> [Work order]
In the entries below, count every line that has the string "Services", and answer with that count alone.
Top of The data
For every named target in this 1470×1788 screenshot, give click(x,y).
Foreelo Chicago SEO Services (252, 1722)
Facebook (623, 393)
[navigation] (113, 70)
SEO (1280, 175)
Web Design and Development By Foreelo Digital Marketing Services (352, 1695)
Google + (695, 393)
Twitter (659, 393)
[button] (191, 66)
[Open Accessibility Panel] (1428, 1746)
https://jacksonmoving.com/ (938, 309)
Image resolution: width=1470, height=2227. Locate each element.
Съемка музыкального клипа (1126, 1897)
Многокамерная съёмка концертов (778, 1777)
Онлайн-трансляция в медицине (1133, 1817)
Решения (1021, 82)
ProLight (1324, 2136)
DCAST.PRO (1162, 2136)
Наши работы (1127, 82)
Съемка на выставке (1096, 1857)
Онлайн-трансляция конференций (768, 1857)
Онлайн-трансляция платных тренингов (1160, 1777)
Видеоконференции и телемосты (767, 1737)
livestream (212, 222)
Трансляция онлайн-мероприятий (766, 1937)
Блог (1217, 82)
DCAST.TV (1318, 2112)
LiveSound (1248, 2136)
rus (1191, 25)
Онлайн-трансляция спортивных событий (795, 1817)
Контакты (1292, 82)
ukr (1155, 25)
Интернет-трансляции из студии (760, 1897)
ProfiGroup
Bottom of The data
> [Completed task]
2